If Paul Simon were to write a song about the bacteria in Richard Lenski’s long-term evolution experiment, or LTEE, it could be titled, “Still Changing After All These Years.”
In a paper published in the current issue of Nature, the Michigan State University John Hannah Distinguished Professor of Microbiology and Molecular Genetics and an international team of researchers used cutting-edge technology to study tens of thousands of generations of E. coli bacteria. They sequenced the entire genomes, or genetic code, of the bacteria to pinpoint the genes with beneficial mutations that gave the bacteria a competitive edge over their ancestors.
The bacteria from different generations of the LTEE have been stored in freezers for nearly 30 years, but they were brought back to life to look for the changes in their DNA. Being able to go back into the freezer to study samples from years ago is one of the reasons Lenski calls the LTEE "the experiment that keeps on giving."
"One of the nice things about such a long-term experiment is that new technologies come along that didn't exist when I started the LTEE in 1988,” said Lenski, who’s part of MSU's BEACON Center for the Study of Evolution in Action. “The first bacterial genome was not sequenced until 1995, and now, in this single paper, we've sequenced 264 complete genomes from this one experiment."
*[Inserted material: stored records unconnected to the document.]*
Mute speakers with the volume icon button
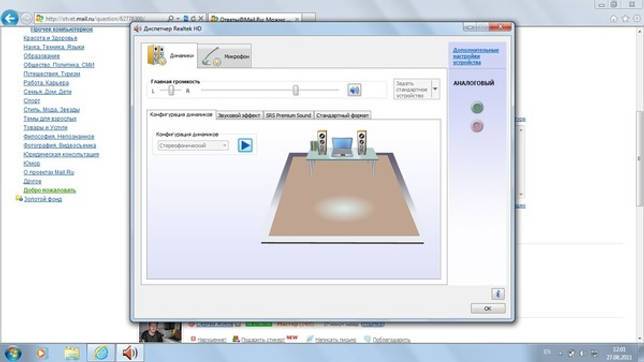Viewport: 644px width, 362px height. click(354, 90)
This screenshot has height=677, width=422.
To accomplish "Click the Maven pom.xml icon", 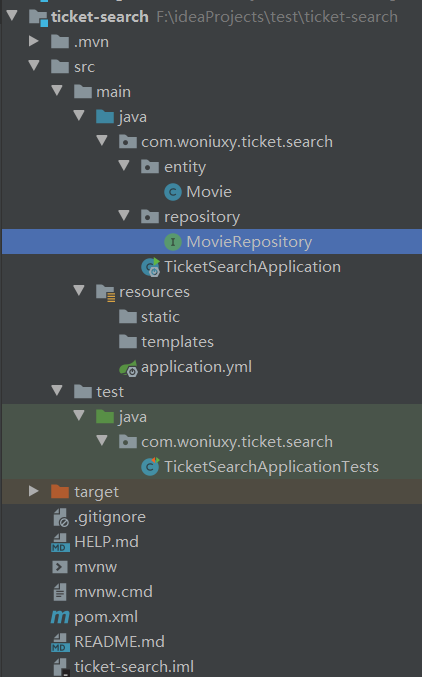I will click(x=60, y=617).
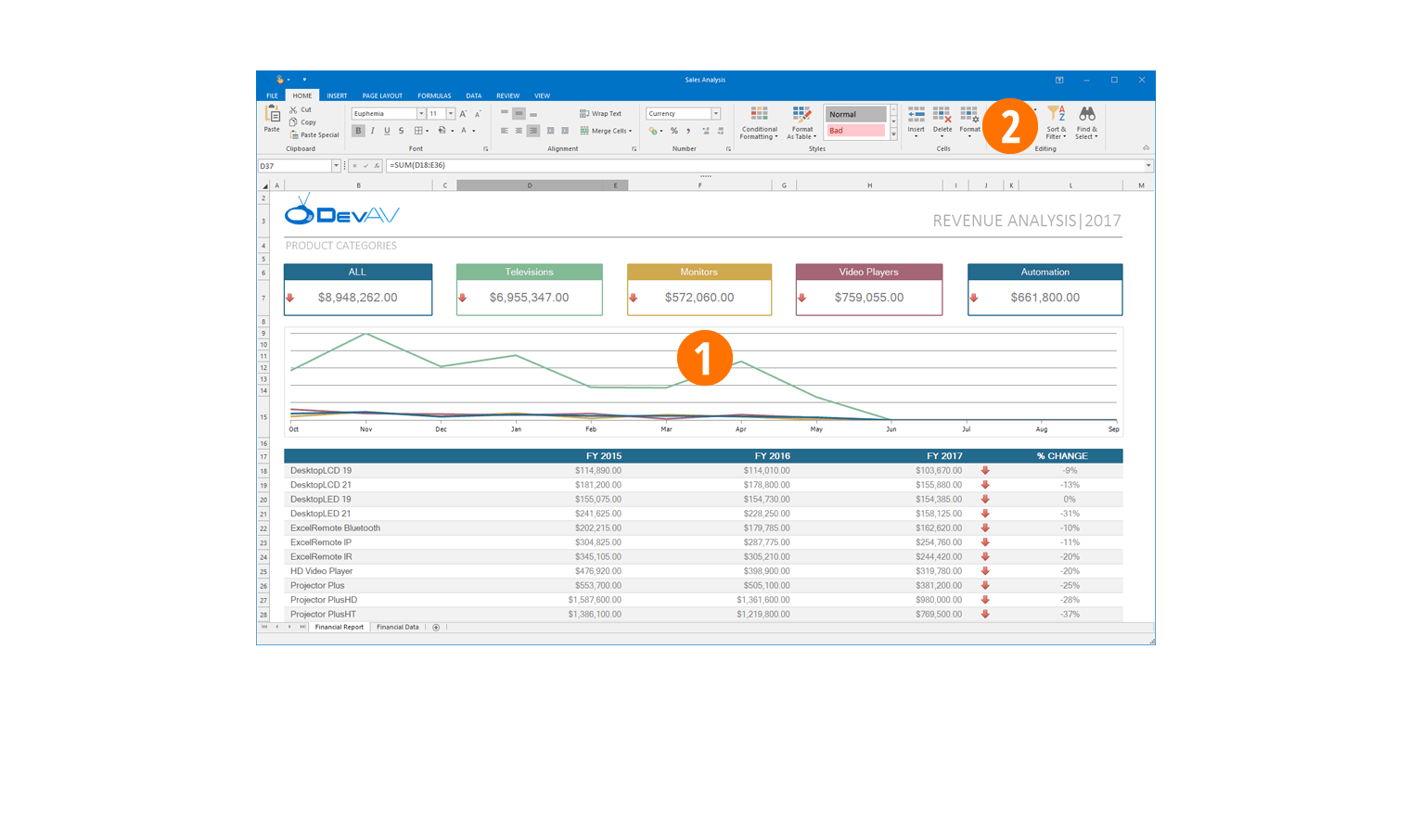The image size is (1410, 840).
Task: Toggle Italic formatting
Action: coord(373,131)
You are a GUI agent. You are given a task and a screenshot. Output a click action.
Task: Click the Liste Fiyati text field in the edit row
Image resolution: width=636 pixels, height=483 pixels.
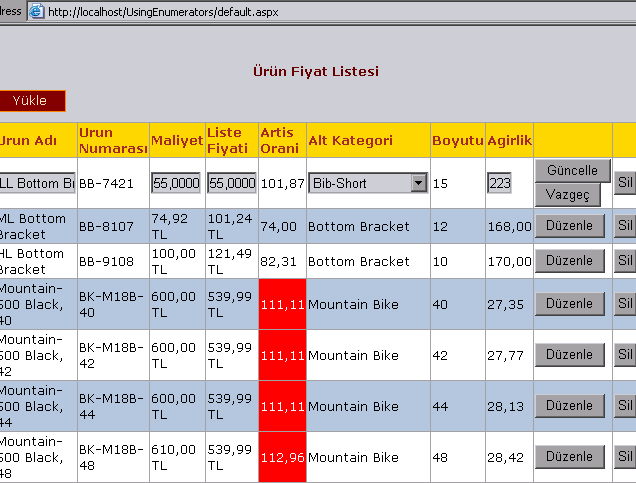point(231,183)
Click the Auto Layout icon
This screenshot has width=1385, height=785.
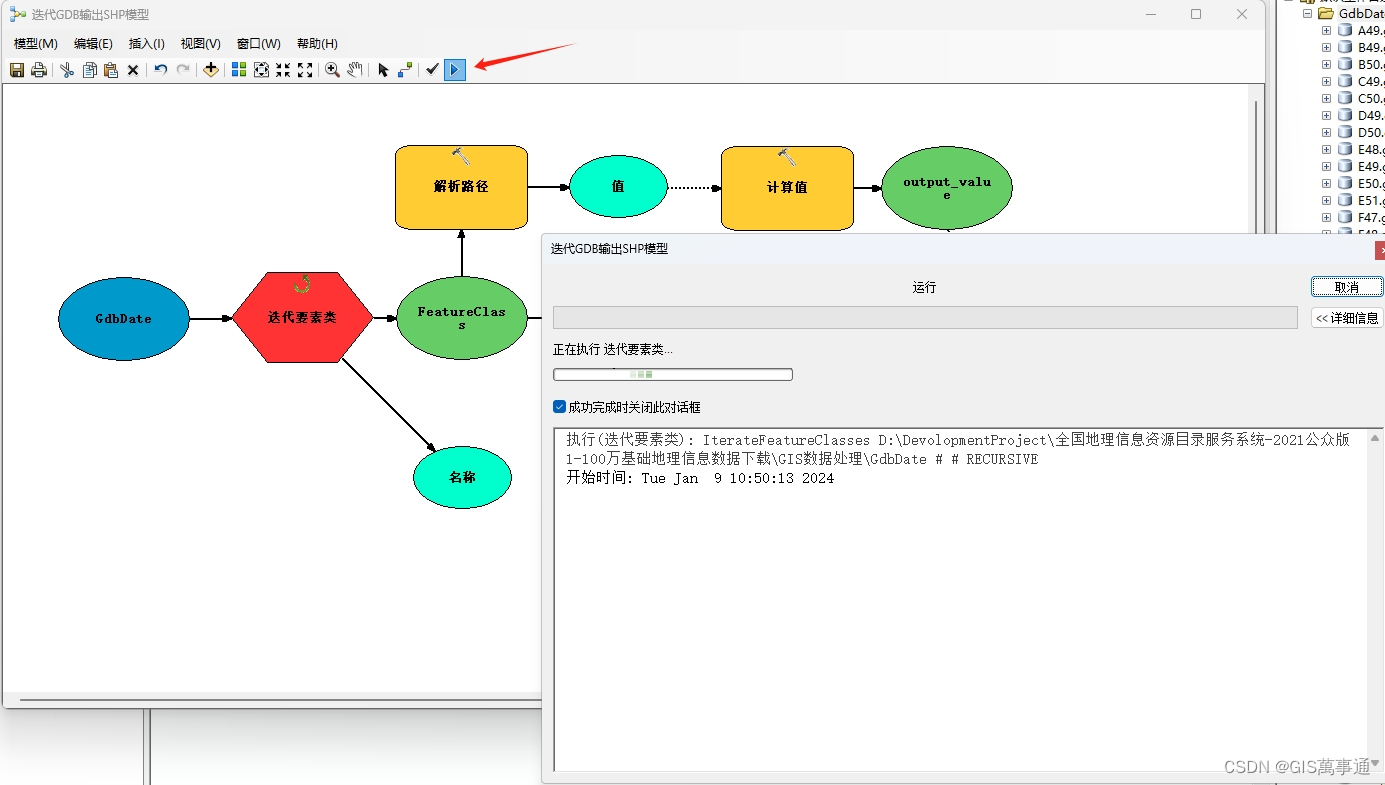[x=237, y=69]
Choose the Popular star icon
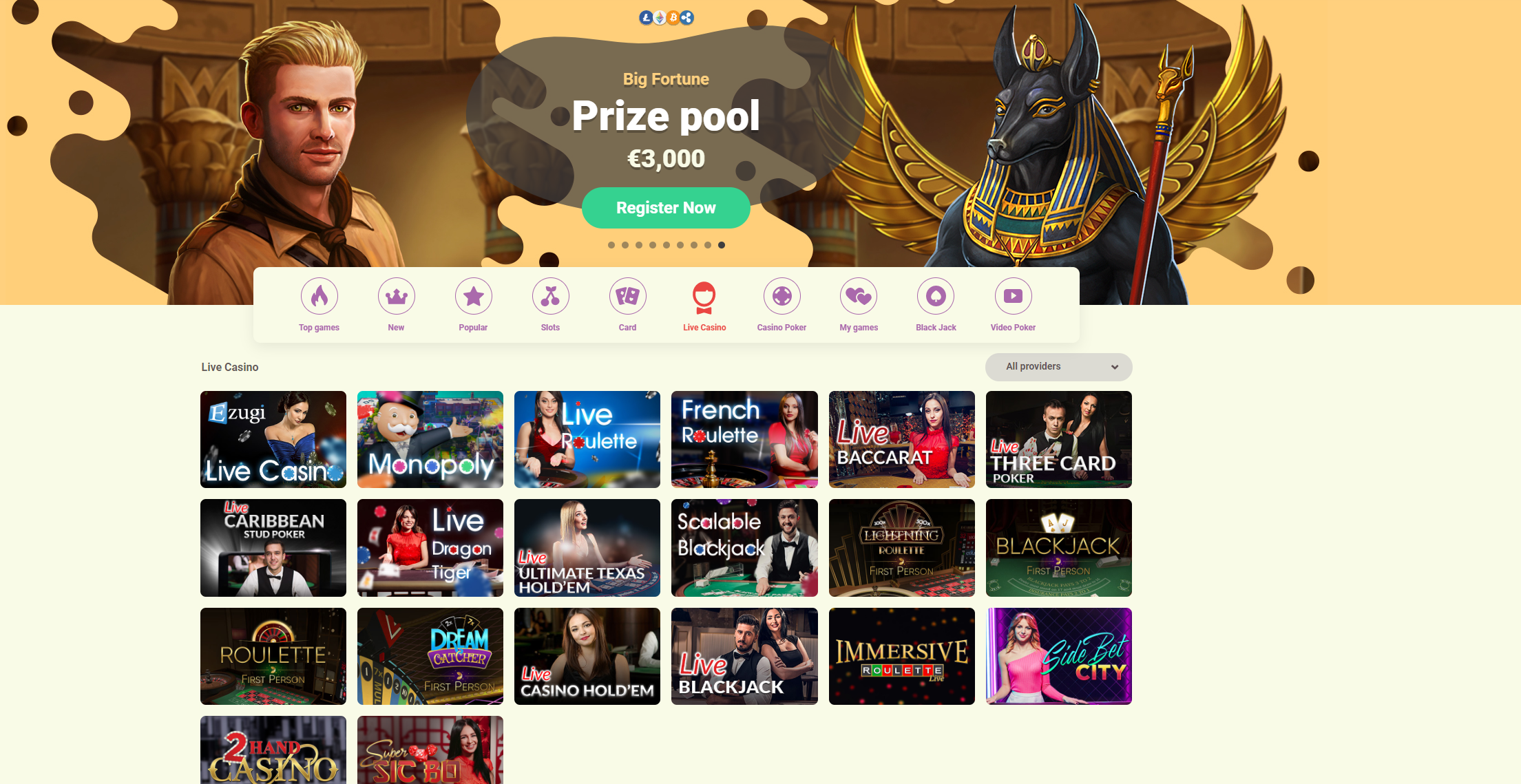1521x784 pixels. point(473,297)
The team sequenced hundreds of E. coli genomes to examine how the bacteria had changed in their DNA over 50,000 generations. The researchers found more than 14,000 changes across the LTEE’s 12 populations. Each population changed in different ways, but there were some important commonalities as well.
Most significant, and most simply, the mutations were concentrated in a subset of the genes – those where mutations gave the bacteria a competitive edge. One of the striking differences that arose between populations is that half of them evolved to mutate at much higher rates than the other populations, even though they all started from the same ancestral strain that had a low mutation rate.
"Even in the simplest microcosm we can imagine to study evolution – a single bacterium kept in the laboratory under monotonous conditions for years – we are learning new things about the rates and processes of evolution,” said Jeffrey Barrick, an assistant professor of molecular biosciences at the University of Texas at Austin. "This quantitative information is important for human health, as it improves our ability to predict how bacteria evolve, particularly in chronic infections and in our microbiome."
This paper is the product of several wonderful collaborations, Lenski said. Noah Ribeck, MSU postdoctoral researcher, developed some of the mathematical theory used to interpret the data. Barrick, a former MSU postdoc in Lenski’s lab, created software for analyzing the genomes. Olivier Tenaillon, with Universite Paris Diderot (France), helped lead the study. Researchers from University of Massachusetts, ETH Zurich (Switzerland), Universite Grenoble Alpes (France), Institut de Genomique (France), and Centre National de la Recherche Scientifique (France) also contributed to this research.
Lenski’s long-term evolution experiment has now surpassed 65,000 generations. His research is funded in part by the National Science Foundation.